| RECORDS PROVIDED |

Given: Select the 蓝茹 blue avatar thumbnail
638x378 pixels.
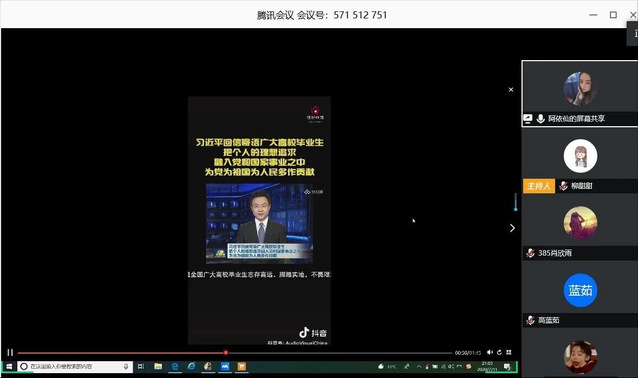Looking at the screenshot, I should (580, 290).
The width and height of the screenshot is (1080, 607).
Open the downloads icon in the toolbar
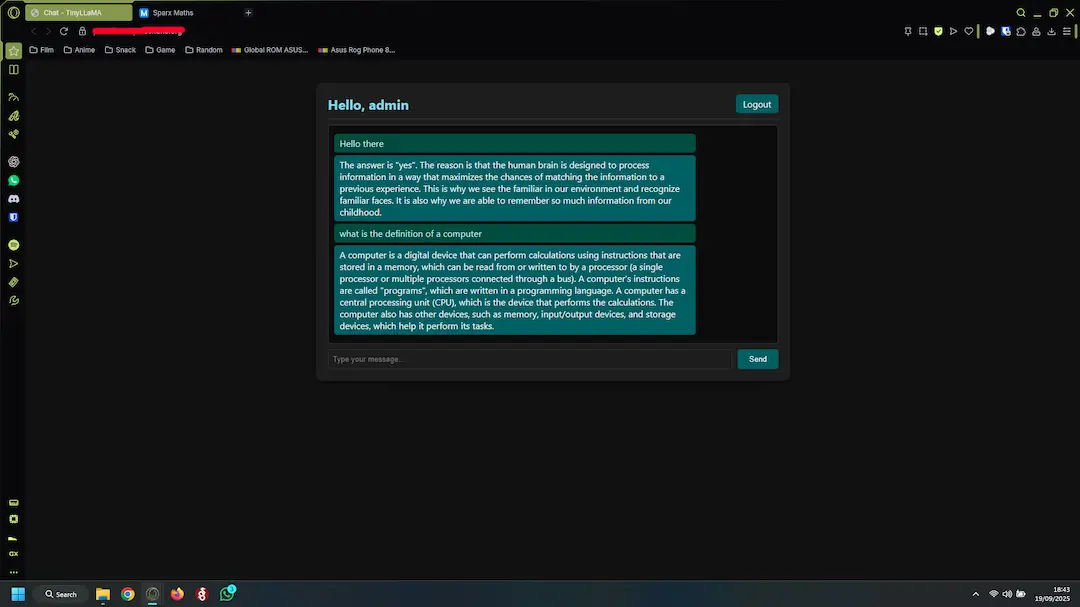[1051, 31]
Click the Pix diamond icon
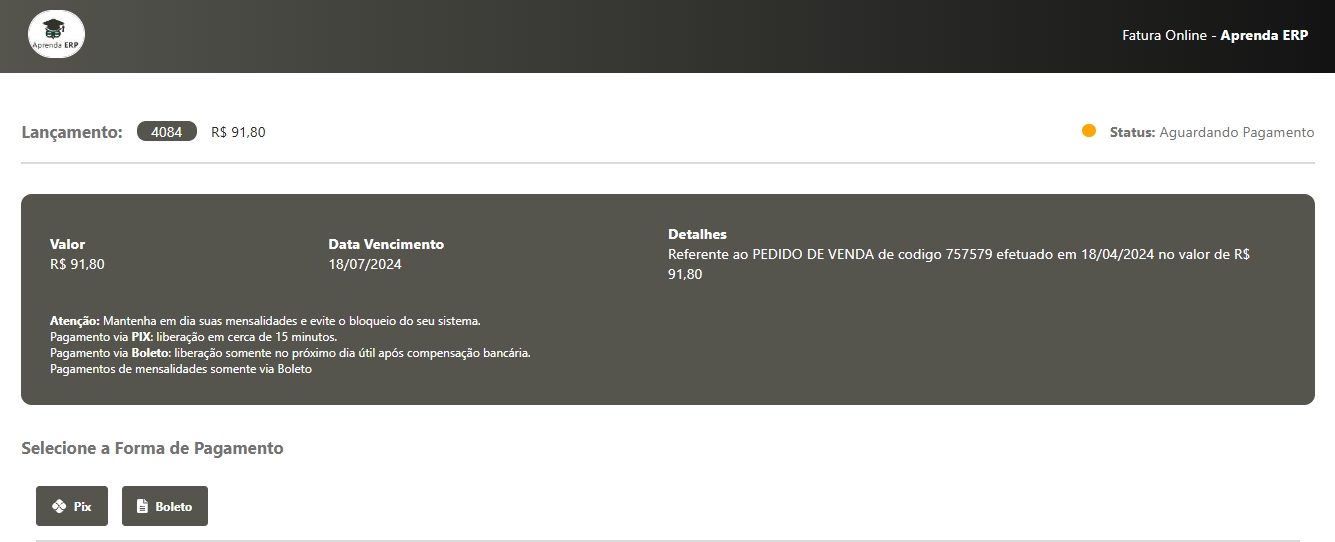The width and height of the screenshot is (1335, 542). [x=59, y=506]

==

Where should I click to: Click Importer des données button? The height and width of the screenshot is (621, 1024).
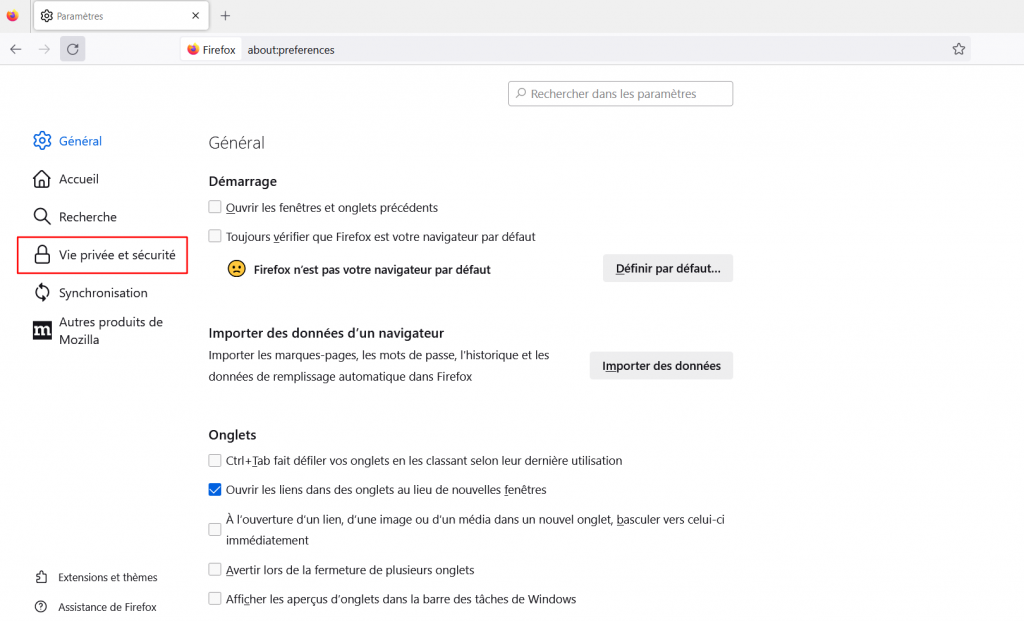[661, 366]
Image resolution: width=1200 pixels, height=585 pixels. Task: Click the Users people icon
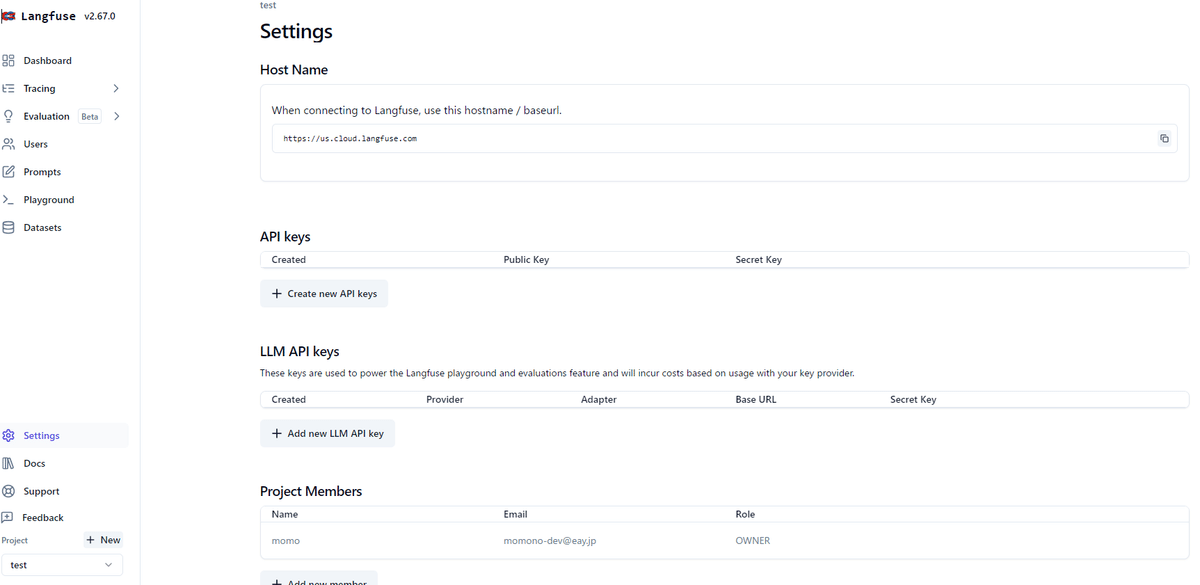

| THE TASK |
Using the data above, retype exactly and only the lines from the one containing "Where should I" up to and including the one containing "Image resolution: width=1200", with no pictures carried over.

| ANSWER BOX |
Where should I click to: Click Importer des données button? The height and width of the screenshot is (621, 1024).
[661, 366]
Image resolution: width=1200 pixels, height=585 pixels. Task: Click the Users people icon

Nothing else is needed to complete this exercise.